Figure 3.

(A) SOD activities present in the cultures were measured by using the xanthine and Nitro Blue Tetrazolium technique. Total, Mn, and Cu/Zn SOD activities are all significantly lower in both infected lines, GT1^Chl and GT1^22L, when compared with control lines GT1–7 and GT1^Chl-CR lines. [Bars represents means ± SD; *, P < 0.05; and **, P < 0.01 (Student's t test)]. (B) Cell lysates of GT1 lines were prepared as in Fig. 1A and the total protein concentration measured by using the BCA Protein Assay Kit (Pierce).

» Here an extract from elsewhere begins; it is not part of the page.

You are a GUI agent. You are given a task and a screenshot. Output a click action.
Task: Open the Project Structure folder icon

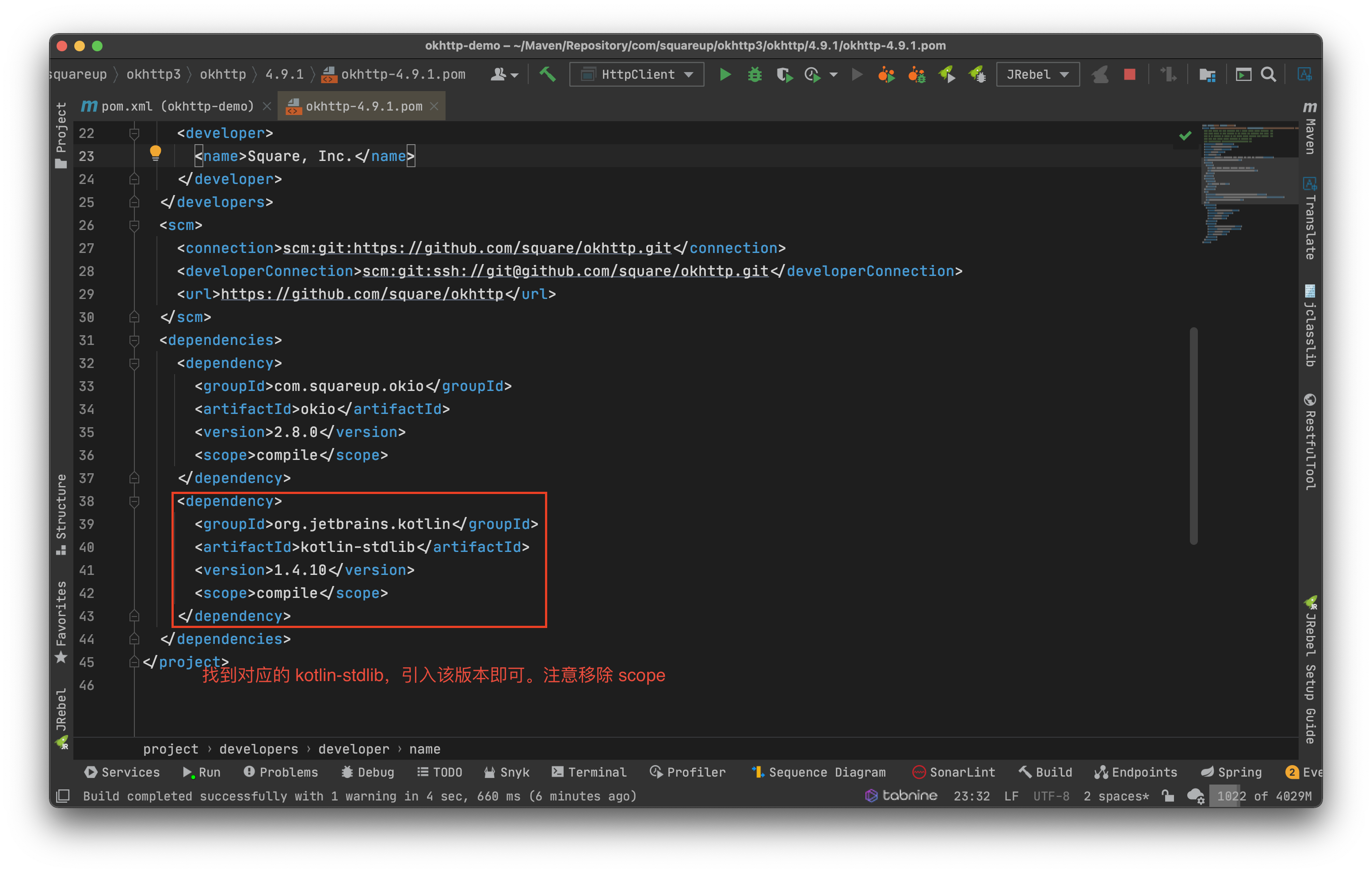(x=1207, y=74)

Equal amounts of protein were Western blotted by using an anti-Cu/Zn SOD sheep polyclonal antibody from Calbiochem (Upper). Specific Cu/Zn SOD bands (Upper) and from three other experiments were quantitated by densitometry, and plotted as a percentage of the total amount in GT1–7 cells. Infected cells presented a significant decrease in Cu/Zn SOD signal. [Bars represent means ± SD; and **, P < 0.01 (Student's t test)]. (C) Cell viability evaluated by a modified MTT assay was measured in GT1^Chl and GT1–7 cells after SIN-1 challenge. GT1^Chl cells presented an increased sensitivity to 500 μM SIN-1 when compared with control GT1–7 cells. [Bars represents means ± SD; and **, P < 0.01 (Student's t test)].